A chiropractor from Grand Rapids has just won a generous supply of Prom home permanent and a $250 U.S. defense bond.
The younger boy looks up at me, tears in his blue eyes.
They’re so young and scared. It’s not their fault their father is a murderer.
I hand him the package. “Go ahead,” I say in German. “Open the cookies.”
Welcome basket in hand, I head for the kitchen, where the Krupps wait under bright fluorescent lights, giving them both a hollowed-out look as they sit at their new cherry-red table and pleather upholstered chairs.
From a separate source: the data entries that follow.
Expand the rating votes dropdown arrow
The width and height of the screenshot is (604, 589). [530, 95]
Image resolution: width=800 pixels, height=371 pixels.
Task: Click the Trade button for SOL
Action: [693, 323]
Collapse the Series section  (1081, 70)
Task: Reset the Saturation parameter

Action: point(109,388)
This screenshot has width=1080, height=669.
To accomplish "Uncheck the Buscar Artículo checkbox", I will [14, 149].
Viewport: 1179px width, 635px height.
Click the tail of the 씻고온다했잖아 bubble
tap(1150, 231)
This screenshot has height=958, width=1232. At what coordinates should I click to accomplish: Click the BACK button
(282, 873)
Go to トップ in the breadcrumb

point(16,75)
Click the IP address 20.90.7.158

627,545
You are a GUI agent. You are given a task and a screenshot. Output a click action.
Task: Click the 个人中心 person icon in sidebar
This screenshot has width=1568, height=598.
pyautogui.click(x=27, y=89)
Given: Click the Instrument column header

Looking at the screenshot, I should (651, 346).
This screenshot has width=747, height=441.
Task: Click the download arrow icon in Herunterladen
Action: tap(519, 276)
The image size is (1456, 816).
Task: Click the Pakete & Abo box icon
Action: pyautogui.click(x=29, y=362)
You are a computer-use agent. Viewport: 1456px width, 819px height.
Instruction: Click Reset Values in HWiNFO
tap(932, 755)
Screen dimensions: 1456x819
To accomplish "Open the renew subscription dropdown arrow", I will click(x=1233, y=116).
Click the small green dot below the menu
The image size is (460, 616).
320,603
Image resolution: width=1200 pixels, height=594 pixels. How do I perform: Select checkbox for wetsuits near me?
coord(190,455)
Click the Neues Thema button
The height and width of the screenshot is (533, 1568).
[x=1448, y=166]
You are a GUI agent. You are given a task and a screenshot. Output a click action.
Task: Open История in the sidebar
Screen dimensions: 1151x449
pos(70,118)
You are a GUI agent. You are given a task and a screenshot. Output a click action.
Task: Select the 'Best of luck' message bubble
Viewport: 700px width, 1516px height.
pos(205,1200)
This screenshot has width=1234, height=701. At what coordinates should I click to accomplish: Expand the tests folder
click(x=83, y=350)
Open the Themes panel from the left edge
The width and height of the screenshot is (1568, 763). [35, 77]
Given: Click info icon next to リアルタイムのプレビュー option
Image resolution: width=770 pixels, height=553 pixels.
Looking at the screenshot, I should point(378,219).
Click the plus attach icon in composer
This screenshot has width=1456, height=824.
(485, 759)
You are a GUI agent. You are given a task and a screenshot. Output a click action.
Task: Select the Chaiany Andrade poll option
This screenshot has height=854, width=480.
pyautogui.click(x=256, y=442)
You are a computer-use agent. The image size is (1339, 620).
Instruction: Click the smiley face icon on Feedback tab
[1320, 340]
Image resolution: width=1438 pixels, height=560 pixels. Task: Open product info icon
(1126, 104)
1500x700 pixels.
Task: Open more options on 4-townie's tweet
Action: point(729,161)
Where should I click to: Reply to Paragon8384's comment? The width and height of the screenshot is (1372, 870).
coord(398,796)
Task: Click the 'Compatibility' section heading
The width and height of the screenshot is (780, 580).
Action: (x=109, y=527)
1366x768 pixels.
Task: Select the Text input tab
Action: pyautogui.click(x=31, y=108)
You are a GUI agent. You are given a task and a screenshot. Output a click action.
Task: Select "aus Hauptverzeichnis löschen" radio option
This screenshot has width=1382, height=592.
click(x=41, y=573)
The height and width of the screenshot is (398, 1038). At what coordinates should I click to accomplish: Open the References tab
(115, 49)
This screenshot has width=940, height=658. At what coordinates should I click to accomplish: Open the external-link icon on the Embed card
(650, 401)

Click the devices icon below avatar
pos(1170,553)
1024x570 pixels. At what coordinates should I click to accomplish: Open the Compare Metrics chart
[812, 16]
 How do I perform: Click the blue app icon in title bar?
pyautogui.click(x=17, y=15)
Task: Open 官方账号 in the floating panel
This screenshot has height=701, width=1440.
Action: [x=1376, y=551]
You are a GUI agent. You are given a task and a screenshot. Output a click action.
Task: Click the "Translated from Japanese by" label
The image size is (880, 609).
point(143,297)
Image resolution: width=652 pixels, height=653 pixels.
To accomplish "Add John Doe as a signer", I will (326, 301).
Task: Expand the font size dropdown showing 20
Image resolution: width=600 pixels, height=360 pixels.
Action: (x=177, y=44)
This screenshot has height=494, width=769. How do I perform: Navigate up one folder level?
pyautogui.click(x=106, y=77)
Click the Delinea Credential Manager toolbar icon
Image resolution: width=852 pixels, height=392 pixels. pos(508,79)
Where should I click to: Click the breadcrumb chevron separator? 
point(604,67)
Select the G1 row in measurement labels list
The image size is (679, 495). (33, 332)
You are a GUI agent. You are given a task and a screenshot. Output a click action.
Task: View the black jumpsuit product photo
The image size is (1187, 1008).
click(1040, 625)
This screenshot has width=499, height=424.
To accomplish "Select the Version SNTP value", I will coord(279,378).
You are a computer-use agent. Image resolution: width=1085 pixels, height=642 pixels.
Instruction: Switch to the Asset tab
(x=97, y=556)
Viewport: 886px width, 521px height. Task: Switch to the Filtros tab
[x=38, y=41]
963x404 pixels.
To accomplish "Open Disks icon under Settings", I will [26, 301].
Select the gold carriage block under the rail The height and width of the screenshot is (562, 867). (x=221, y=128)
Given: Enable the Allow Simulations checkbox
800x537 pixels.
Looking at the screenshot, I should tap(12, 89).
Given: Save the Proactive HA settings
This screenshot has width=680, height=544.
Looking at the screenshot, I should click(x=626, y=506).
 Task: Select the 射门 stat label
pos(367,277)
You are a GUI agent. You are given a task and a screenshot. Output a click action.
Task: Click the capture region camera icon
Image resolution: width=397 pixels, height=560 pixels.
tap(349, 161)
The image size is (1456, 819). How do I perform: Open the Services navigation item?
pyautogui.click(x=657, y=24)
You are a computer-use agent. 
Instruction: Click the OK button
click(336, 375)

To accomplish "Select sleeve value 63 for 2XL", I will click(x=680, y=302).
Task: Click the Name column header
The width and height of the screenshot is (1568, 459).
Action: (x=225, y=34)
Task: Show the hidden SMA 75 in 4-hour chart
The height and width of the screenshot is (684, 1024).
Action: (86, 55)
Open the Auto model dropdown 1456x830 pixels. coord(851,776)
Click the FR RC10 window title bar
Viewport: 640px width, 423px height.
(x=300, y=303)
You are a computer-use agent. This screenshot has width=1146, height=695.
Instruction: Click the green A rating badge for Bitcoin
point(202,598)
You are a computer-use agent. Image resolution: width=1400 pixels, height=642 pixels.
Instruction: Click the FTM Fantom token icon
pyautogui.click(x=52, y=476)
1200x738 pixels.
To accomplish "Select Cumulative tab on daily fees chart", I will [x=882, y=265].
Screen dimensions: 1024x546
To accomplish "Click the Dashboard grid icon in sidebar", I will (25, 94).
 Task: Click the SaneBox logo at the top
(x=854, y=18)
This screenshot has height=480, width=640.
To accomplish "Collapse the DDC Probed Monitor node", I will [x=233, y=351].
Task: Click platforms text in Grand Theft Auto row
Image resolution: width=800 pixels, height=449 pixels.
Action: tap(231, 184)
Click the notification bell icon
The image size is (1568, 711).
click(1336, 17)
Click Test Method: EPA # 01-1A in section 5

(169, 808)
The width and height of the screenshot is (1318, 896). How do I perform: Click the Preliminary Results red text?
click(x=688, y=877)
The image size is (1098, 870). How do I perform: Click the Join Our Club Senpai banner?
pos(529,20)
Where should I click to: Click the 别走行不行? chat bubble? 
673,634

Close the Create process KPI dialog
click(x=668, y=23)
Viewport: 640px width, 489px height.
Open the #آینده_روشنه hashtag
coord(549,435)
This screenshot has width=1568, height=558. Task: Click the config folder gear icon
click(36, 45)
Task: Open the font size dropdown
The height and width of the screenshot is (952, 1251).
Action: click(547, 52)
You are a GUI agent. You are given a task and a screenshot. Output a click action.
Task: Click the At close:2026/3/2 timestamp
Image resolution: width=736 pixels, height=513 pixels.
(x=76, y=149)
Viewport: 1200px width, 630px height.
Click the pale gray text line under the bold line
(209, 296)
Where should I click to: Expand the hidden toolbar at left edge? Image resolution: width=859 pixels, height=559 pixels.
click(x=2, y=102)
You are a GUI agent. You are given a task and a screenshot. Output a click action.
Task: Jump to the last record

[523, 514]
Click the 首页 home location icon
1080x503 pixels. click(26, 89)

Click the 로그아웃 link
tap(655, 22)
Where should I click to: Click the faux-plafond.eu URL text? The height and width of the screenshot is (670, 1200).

Their luggage is stacked against the wall, and on the refrigerator someone has trapped a postcard under a grinning sun face magnet that reads Welcome to El Paso! A plate of pancakes the cafeteria must have sent over sits on the counter, untouched. Mr. Krupp crosses his legs, arms folded across his chest.
I lob the beer into the fridge, lean against the counter, and read his folder. “Ah, I see. One of the good Nazis. So, they’ve made you a glowing résumé. This is what you call a Persilscheine, isn’t it, Mr. Krupp?”
He looks out the window. They’re always astonished they’ve been accused of doing anything wrong.
“What’s that word mean, Mr. Krupp?”
“That’s right. It’s cleaned you up well. Says here you worked on a farm. Were pressed against your will to support Hitler. I think your past needed a good bit of cleaning, didn’t it? Luckily, we have some additional reports on you.”
“I am the victim here.”
I take up my clipboard. “Name?”
“Please, can we do this another time?” Krupp asks. “We’ve only just arrived, and my wife is tired from the long journey. She is not happy with the degrading medical examination she was forced to have upon arrival last night. And she thinks the milk is not fresh.”
“List any medals you have received in the service to your country.”